古い大会要項や前年の運用をそのまま使わないことも大切です。JFAの競技規則自体も改正されるため、最新の規則ページと当該大会の要項を基準にしてください。2026年9月時点ではJFAの競技規則ページに2026/27版のサッカー競技規則が掲載されています。
審判の笛だけでなく手の方向を見る
試合中に笛が鳴ったら、まず審判がどちらの方向を指しているかを見ると、次にどちらのチームのボールになるかが分かりやすくなります。フリーキック、スローイン、ゴールキック、コーナーキックなど、再開方法に応じて審判の合図が変わります。選手は笛の音だけで止まり続けず、合図を見て次の位置へ動く習慣をつけるとよいでしょう。
保護者がルールを覚える場合も、この「合図を見る」方法が便利です。「今のは何の反則」と周囲へ聞く前に、審判がどちらを指したか、どこから再開したかを見ると判定の意味を推測できます。何試合か続けて観戦すると、自然に再開方法が分かるようになります。

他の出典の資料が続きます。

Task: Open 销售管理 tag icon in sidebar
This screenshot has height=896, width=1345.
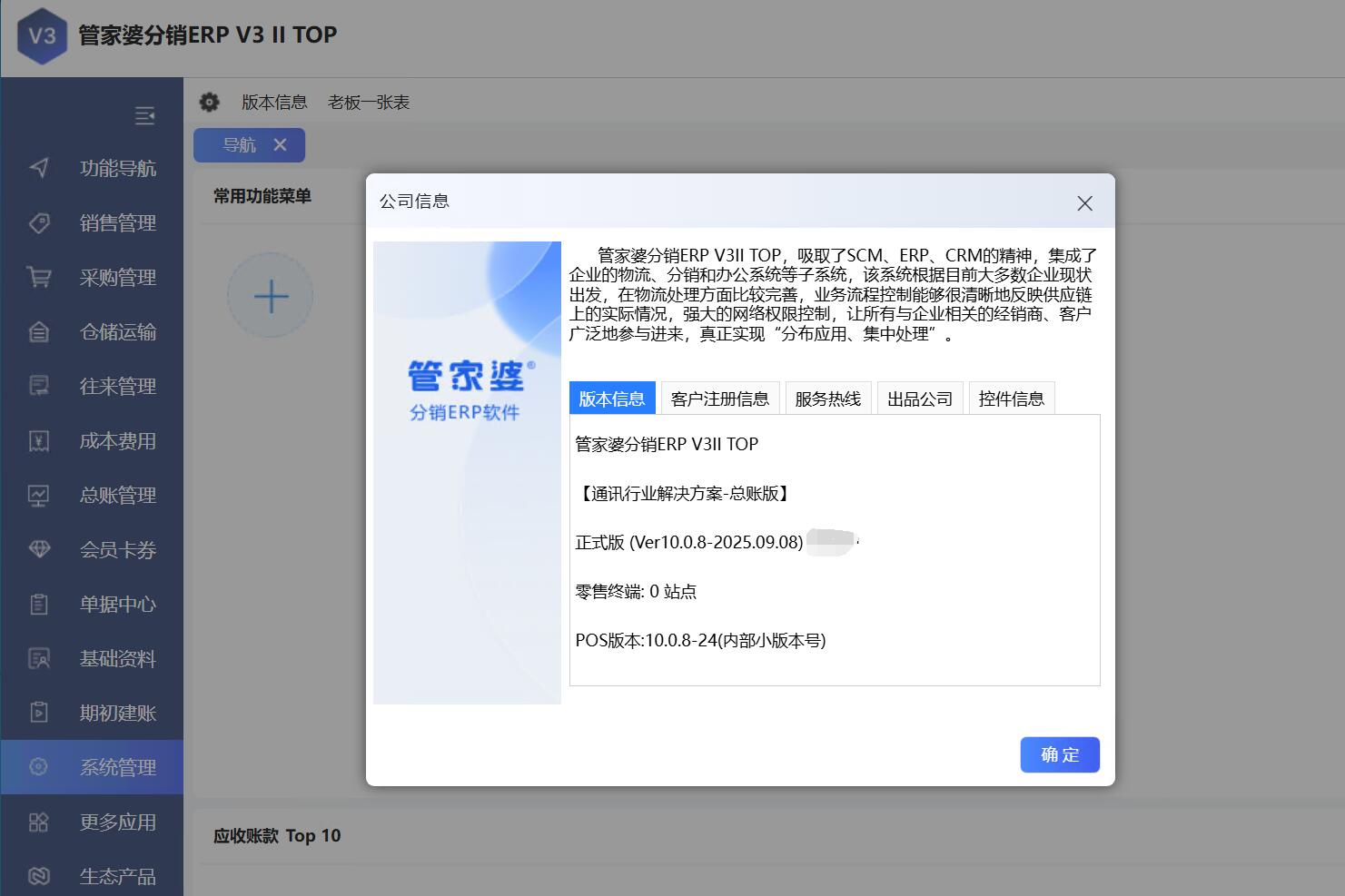Action: click(39, 222)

審判も人が担当しており、観客と見える角度が違います。判定への抗議や大声の指示が続くと、子どもがプレーより周囲の声を気にすることがあります。JFAが示すリスペクトの考え方にも沿って、選手、相手、審判、指導者を大切にする観戦を意識してください。
家庭では正解を教え続けるより一緒に場面を振り返る
ルールを覚え始めた子どもは、試合中に迷ったり間違えたりします。そのたびに保護者が観客席から「オフサイド」「手を使うな」「そこからスローイン」と答えを叫び続けると、自分で周囲を見る機会が減ることがあります。試合中はプレーに集中させ、終了後に一つだけ気になった場面を話すほうが学びにつながりやすいでしょう。
例えば帰宅後に「今日、ゴールキックとコーナーキックはどうやって決まっていた」と聞き、本人が説明してみる方法があります。間違っていてもすぐ否定せず、JFAのわかりやすい競技規則やチームの説明と照らし合わせてください。自分で説明すると、暗記より長く残りやすくなります。

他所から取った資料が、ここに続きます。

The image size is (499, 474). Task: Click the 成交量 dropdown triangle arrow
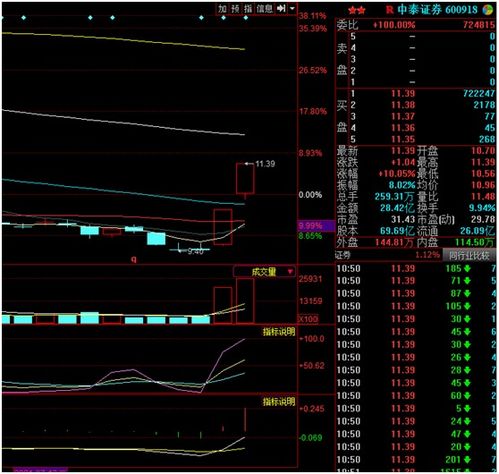pos(290,272)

見落としがちな点は、ルール理解そのものが戦術理解にもつながることです。スローインなら味方がどこへ動けば受けやすいか、フリーキックなら相手が再開する前にどこへ戻るかなど、ルールを知るほど次の行動を早く選べます。「反則しないため」だけでなく「次のプレーを予測するため」にルールを学ぶと、子どもも意味を感じやすくなります。
試合中は審判の笛と手の方向を見て、次の再開方法を判断します。
家庭では答えを叫ぶより、試合後に一場面を一緒に振り返るとルールが身につきやすくなります。
- 競技規則と大会要項は分けて確認します。
- 最新のJFA競技規則と当該大会の案内を基準にします。
- 笛の後は審判の方向・再開位置まで見ます。
- 保護者は判定への大声の抗議を避け、リスペクトを大切にします。
- ルールを次のプレーを予測する材料として使います。
まとめ
小学生向けサッカールールは、8人制の基本、ラインを越えた後の再開、反則、オフサイド、大会独自の運用という順番で覚えると、試合の流れと結びつけて理解できます。
まず次の試合では、「ボールが外に出たら誰が最後に触ったか」と「笛が鳴ったら審判がどちらを指したか」の2点だけを意識して見てみてください。そこからスローイン、ゴールキック、コーナーキック、フリーキックの違いが自然に見えてきます。
全部を一度に覚えなくても問題ありません。本人、保護者、指導者で同じ場面を一緒に振り返りながら、最新のJFA競技規則と大会要項を確認し、少しずつサッカーの見方を広げていってください。
本記事は一般的な情報提供を目的としており、成長や体づくりに関する内容には個人差があります。お子さまの健康状態について不安がある場合は、医師や専門家にご相談ください。また、ルールや大会要項などは変更される場合がありますので、最新情報は各公式サイトでご確認ください。